CRÍTICA DE LIVROS: O SONHO DE CIPIÃO

O Professor Doutor Marcelo Gurgel Carlos da Silva, médico e economista, deu mais um livro à estampa: "Em Louvor aos Homens e às suas Idéias".
O conselheiro Menezes se encontrava entre os trinta louvados; convidado ao lançamento do livro, dia 27 de março próximo passado (Centro Cultural Oboé), recusou visceralmente o convite. E o recusou nos termos de: professor, deixa que a gente morra primeiro, daí então...
Atalhou o Doutor Marcelo: Mas se eu louvar o camarada após a morte ele não vai ler a louvação, nem comparecer ao lançamento destes e outros livros. De imediato, declarou que no próximo mês lançará mais um. Para completar os 50.
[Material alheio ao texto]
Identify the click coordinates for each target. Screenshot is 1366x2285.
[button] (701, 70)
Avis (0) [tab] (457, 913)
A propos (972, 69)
― Além do mais, prosseguiu Marcelo, tenho em mente um ou mais de um que versará sobre obituários e discursos necrológicos, feitos ao momento de a terra descer sobre os restos mortais do fulano. Espero, no caso, ao momento do lançamento, contar com a presença dos familiares. Aí é que a freqüência aumentará ao evento.
Conheço algumas pessoas que farejam enterros e missas do sétimo dia. Lá na Itapipoca, eu tinha uma prima assim. Mas coitada, teve uma vida miserável. A mãe faleceu de calazar, o pai envenenado por uma amásia, com veneno de formiga, largado no cuscuz com leite. Faz tempo que não a vejo, mas sei que não largou a mania. Aliás, uma mania sem graça nenhuma. Já aqui em Fortaleza conheço outra senhora com esse mesmo vício de farejar defunto, tenha o coiso morrido em odor de santidade ou não. O que vale é o ritual. Uma carpideira hebréia anacrônica.
Marcelo não é desse grupo. É da estirpe de Machado de Assis. Não vive mais. Escreve. Já o avisei: ele está proibido de se fazer presente à minha viagem derradeira, e de deitar discurso laudatório. Estou mandando a cartório um documento em que fiz o elenco dos que não podem comparecer ao enterro. São todos, deus e o mundo. Este tipo de cerimônia é coisa muito pessoal, ou seja, familiar, pois pessoal não poderia ser. Embora devesse.
Nosso prezado Marcelo, imagino eu, embora seja protoplasmicamente religioso, não entra na vertente ilusória de Cícero do Sonho de Cipião (Somnium Scipionis), que é deveras a mesmíssima cristã: a imortalidade nos campos elísios. Boa é a daqui, das academias, mais na linhagem do filósofo com quem eu não tenho a mínima afinidade, Nietzsche, o qual, vez por outra diz alguma coisa morigerada, que soa bem, como em Das Philosophenbuch: o filósofo e o artista almejam a imortalidade do intelecto criativo. Já que a outra, a da alma, por suposto, não existe.